We've included the educational standards we tried to meet while designing the Crash Science project here. You can see them in context in the original standards documents by following the links in the headings.
Michigan K-12 Standards - Science (link)
- HS-PS2-1: Analyze data to support the claim that Newton’s second law of motion describes the mathematical relationship among the net force on a macroscopic object, its mass, and its acceleration.
- HS-PS2-2: Use mathematical representations to support the claim that the total momentum of a system of objects is conserved when there is no net force on the system.

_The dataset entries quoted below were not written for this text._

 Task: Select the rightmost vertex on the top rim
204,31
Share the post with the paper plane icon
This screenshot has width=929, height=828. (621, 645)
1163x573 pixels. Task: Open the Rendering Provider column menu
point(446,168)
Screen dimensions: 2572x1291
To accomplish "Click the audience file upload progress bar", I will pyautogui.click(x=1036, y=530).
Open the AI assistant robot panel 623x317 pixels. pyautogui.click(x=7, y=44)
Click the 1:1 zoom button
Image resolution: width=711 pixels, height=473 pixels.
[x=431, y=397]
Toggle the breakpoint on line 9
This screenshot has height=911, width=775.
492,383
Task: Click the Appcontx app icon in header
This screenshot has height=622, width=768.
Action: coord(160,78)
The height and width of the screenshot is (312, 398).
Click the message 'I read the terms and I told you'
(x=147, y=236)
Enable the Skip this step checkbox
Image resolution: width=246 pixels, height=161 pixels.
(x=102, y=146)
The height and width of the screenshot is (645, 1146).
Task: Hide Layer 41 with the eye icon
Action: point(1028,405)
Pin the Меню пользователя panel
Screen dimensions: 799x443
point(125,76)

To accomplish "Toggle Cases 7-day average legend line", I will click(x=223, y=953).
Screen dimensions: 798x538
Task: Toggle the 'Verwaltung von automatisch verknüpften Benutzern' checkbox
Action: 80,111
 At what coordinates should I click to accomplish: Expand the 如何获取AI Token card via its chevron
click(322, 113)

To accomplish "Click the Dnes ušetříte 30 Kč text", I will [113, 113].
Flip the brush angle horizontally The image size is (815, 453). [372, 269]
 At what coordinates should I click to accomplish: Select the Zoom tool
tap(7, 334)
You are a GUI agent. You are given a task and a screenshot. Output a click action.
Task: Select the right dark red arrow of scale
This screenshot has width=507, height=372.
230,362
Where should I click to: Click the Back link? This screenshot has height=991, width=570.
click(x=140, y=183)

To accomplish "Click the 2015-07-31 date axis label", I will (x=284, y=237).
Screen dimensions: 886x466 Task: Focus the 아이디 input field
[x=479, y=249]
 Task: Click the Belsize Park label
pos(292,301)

- HS-PS2-3: Apply scientific and engineering ideas to design, evaluate, and refine a device that minimizes the force on a macroscopic object during a collision.
- HS-ETS1-2: Design a solution to a complex real-world problem by breaking it down into smaller, more manageable problems that can be solved through engineering.
International Society for Technology in Education (link)
- 1c: Students use technology to seek feedback that informs and improves their practice and to demonstrate their learning in a variety of ways.
- 2b: Students engage in positive, safe, legal and ethical behavior when using technology, including social interactions online or when using networked devices.
- 3d: Students build knowledge by actively exploring real-world issues and problems, developing ideas and theories and pursuing answers and solutions.
- 4a: Students know and use a deliberate design process for generating ideas, testing theories, creating innovative artifacts or solving authentic problems.
- 4b: Students select and use digital tools to plan and manage a design process that considers design constraints and calculated risks.
- 4c: Students develop, test and refine prototypes as part of a cyclical design process.
- 4d: Students exhibit a tolerance for ambiguity, perseverance and the capacity to work with open-ended problems.
- 5a: Students formulate problem definitions suited for technology-assisted methods such as data analysis, abstract models and algorithmic thinking in exploring and finding solutions.
- 5b: Students collect data or identify relevant data sets, use digital tools to analyze them, and represent data in various ways to facilitate problem-solving and decision-making.
- 5c: Students break problems into component parts, extract key information, and develop descriptive models to understand complex systems or facilitate problem-solving.
- 5d: Students understand how automation works and use algorithmic thinking to develop a sequence of steps to create and test automated solutions.
- 6d: Students publish or present content that customizes the message and medium for their intended audiences.
- 7a: Students use digital tools to connect with learners from a variety of backgrounds and cultures, engaging with them in ways that broaden mutual understanding and learning.
- 7b: Students use collaborative technologies to work with others, including peers, experts or community members, to examine issues and problems from multiple viewpoints.
- 7c: Students contribute constructively to project teams, assuming various roles and responsibilities to work effectively toward a common goal.
- 7d: Students explore local and global issues and use collaborative technologies to work with others to investigate solutions.